Target position records
--- START ---
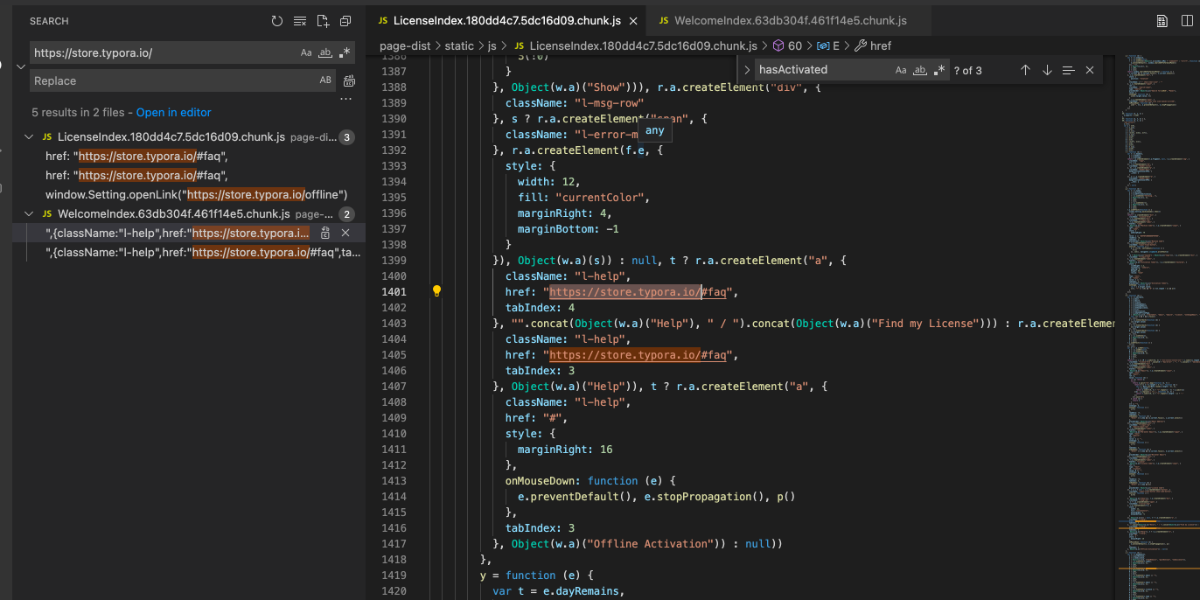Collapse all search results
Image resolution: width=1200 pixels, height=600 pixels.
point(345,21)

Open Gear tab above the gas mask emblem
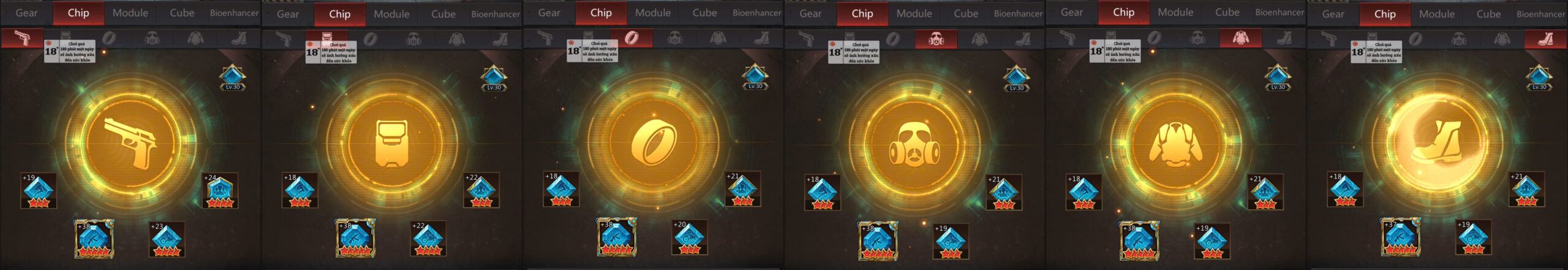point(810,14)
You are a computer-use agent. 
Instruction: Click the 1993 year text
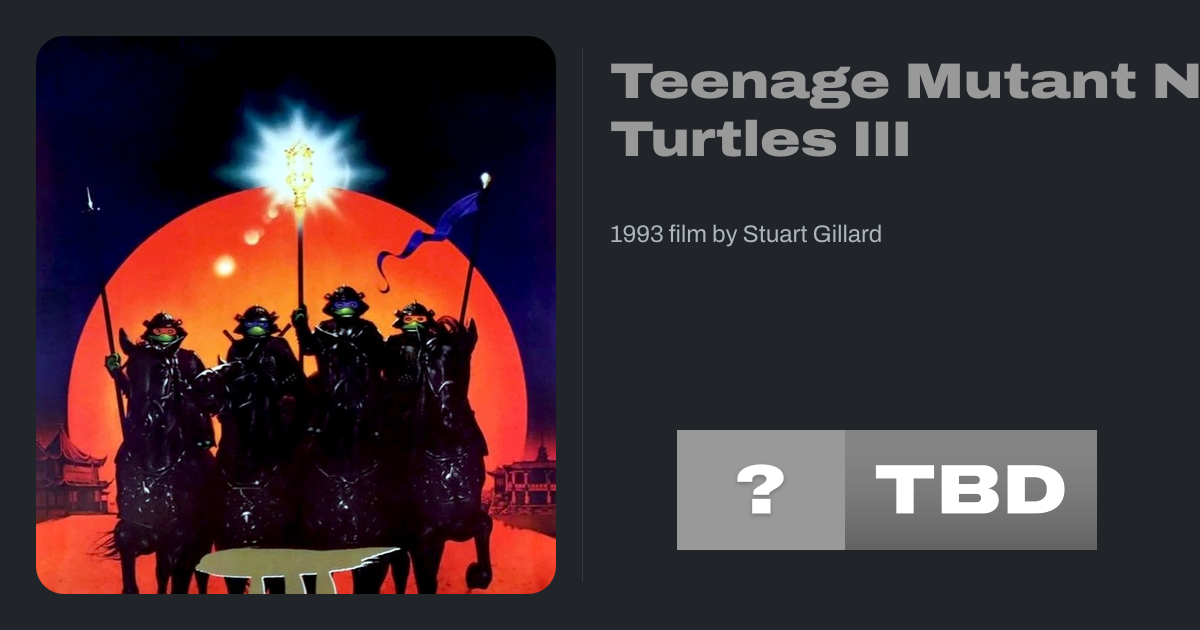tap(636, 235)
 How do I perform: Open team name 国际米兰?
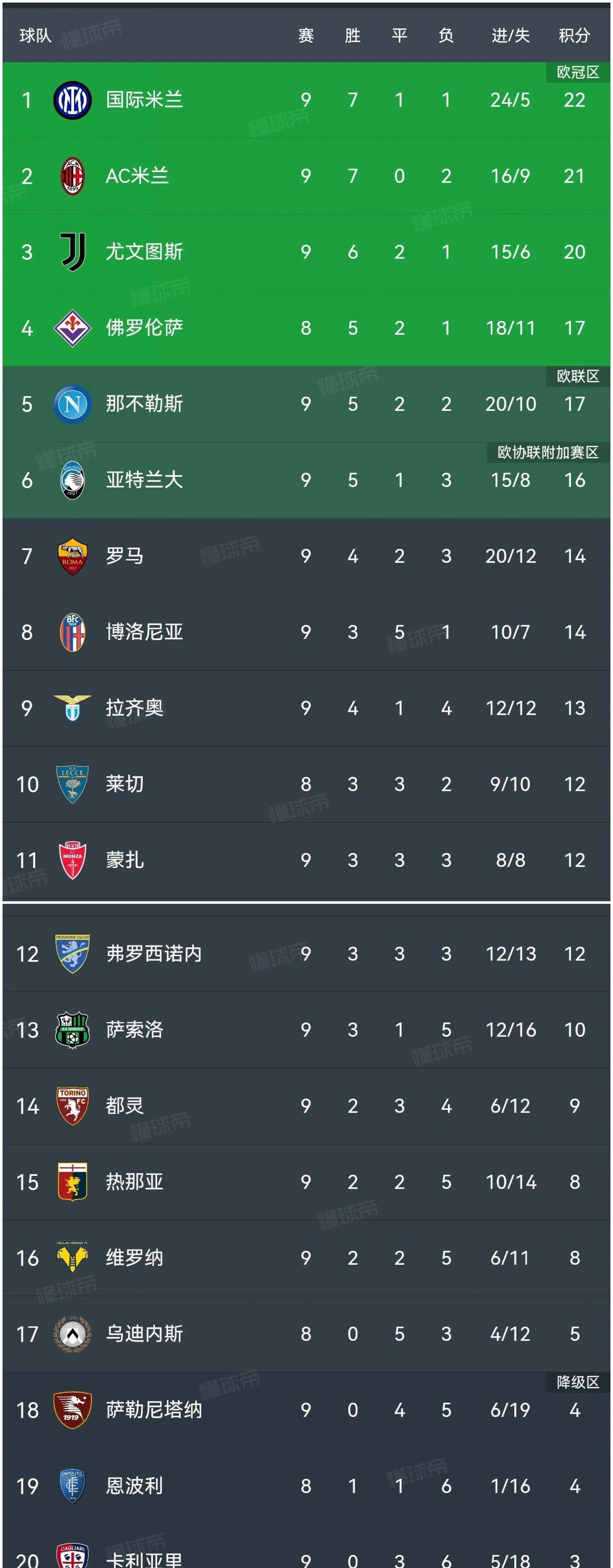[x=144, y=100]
--- END ---
Reproduce every line, requests included, starting with the line that contains "You are a computer-use agent." and continuing through the last line of the items, shifting each coordinate in the answers up by 34. Leave the pictures out of your answer.

-- OUTPUT FOR THIS TASK --
You are a computer-use agent. 
Instruction: Click the 1993 year text
tap(670, 269)
 How do I perform: Open team name 国际米兰?
[x=178, y=134]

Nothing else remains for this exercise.